The official investigation team has said it is investigating whether the plane was piloted in its final moments.
An Australian-led search for the missing jet has focused on an area of the ocean floor 2,000km (1,242 miles) off Australia's west coast. The zone was selected based on the theory the flight was running on autopilot after veering off course.
But an official co-ordinating the search effort told 60 Minutes the wreckage could be outside that search zone, if someone had been in control of the plane when it crashed.
Mr Vance was formerly investigator-in-charge for the Canadian Aviation Safety Board and the Transportation Safety Board of Canada, and has led more than 200 air crash investigations.
He was the chief author of a report into the 1998 SwissAir Flight 111 crash off Nova Scotia, Canada which killed 229 people. The force of that crash broke the plane into more than two million pieces.
He told 60 Minutes that an absence of such wreckage was one factor suggesting MH370 landed in controlled circumstances.
"Somebody was flying the airplane at the end of its flight," he said.

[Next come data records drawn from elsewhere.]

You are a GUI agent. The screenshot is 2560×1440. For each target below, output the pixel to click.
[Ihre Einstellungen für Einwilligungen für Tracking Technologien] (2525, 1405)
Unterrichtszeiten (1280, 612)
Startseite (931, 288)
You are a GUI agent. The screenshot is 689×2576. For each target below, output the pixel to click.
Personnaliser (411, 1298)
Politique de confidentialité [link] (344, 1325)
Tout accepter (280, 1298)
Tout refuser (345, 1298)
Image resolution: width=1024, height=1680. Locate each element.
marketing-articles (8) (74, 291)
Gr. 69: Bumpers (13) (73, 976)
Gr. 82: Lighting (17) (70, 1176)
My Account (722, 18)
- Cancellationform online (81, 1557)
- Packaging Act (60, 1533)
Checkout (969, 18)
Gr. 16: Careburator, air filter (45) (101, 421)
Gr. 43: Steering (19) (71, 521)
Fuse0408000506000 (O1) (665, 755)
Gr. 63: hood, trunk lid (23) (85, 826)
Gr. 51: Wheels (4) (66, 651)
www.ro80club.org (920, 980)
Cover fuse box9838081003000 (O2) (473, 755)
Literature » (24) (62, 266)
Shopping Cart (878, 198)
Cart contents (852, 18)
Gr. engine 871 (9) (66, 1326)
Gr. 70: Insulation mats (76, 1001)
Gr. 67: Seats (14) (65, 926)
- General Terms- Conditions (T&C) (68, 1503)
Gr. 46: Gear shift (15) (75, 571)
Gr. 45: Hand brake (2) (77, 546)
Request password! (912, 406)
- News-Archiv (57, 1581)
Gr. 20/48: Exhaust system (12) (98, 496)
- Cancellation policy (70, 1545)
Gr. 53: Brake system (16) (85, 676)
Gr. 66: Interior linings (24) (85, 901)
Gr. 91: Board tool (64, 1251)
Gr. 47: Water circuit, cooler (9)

"Somebody was flying the airplane into the water. There is no other alternate theory that you can follow."
Despite the extensive search of the southern Indian Ocean, no trace of the aircraft was found until the discovery of a wing section called a flaperon on Reunion Island off Madagascar one year ago.
According to Mr Vance, photographs of the recovered flaperon show a jagged edge, suggesting high-pressure water erosion that could only be caused if someone had been guiding the plane into the ocean.
"The force of the water is really the only thing that could make that jagged edge that we see. It wasn't broken off. If it was broken off, it would be a clean break. You couldn't even break that thing."
He said the fact the flaperon had apparently been deployed for landing also indicated that someone was piloting the plane when it hit the ocean.
"You cannot get the flaperon to extend any other way than if somebody extended it," he said.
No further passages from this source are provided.